USRC Data Sources Storage Data

Traces and statistics

Description

The following are collections of data related to storage. They include things like file system stats (fsstats—available on the Ultrascale Systems Research Center [USRC] Software page), dumps from parallel file systems, archive systems, Network File System (NFS) systems, and even workstations.

Citation

Please use the following citation unless the data source below offers a more specific citation:

If you'd like to cite our data and use bibtex, please use the following snippet:

@MISC{usrc:datasources-general,
    author = {{Los Alamos National Laboratory}},
    title = {{Ultrascale Systems Research Center (USRC) Data Sources}},
    howpublished= {\url{https://usrc.lanl.gov/data-sources.php}}
}

Parallel File Systems File System Statistics (fsstats)

NOTE: These data are historical in nature and were originally released in 2012.

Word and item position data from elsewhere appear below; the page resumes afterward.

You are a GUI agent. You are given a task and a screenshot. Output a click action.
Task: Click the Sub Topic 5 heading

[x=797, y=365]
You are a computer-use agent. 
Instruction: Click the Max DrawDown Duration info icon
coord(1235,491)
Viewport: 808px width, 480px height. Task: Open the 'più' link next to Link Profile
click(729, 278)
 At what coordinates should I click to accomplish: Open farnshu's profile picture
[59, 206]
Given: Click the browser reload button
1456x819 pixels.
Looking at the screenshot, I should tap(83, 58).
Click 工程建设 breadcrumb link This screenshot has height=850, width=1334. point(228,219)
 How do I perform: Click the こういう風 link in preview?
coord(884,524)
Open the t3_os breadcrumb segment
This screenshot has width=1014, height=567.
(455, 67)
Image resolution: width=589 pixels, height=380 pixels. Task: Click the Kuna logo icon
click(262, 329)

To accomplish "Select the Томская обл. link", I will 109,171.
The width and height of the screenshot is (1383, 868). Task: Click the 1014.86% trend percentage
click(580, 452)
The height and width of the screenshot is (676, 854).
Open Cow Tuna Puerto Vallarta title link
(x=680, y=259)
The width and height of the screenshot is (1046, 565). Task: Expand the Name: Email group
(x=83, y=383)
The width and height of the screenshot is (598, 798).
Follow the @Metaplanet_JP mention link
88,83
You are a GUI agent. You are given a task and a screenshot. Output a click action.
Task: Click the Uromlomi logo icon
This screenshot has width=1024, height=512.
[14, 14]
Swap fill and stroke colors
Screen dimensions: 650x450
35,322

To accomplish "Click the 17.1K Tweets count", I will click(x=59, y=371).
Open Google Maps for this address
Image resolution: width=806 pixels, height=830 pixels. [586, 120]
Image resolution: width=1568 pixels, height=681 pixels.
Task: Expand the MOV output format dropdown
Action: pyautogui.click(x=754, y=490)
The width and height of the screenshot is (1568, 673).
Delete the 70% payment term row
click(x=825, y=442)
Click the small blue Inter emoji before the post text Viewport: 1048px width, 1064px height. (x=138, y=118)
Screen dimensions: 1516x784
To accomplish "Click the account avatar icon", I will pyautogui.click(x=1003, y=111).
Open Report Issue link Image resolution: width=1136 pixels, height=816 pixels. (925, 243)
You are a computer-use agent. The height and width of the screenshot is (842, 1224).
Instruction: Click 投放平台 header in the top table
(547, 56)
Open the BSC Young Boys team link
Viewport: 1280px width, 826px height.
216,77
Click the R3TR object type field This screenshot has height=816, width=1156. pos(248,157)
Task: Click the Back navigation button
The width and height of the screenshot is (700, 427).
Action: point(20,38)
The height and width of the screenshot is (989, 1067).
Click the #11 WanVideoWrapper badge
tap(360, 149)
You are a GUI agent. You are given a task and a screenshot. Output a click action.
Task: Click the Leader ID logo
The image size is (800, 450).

To enable computer science research, Los Alamos National Laboratory (LANL) is releasing static file tree data (fsstats) for some of our parallel file systems. These data include aggregate information on capacity, file and directory sizes, filename lengths, link counts, etc. The fsstats cover 9 anonymous parallel file systems ranging from 16 TB to 439 TB total capacity used, and file counts range from 2,024,729 to 43,605,555.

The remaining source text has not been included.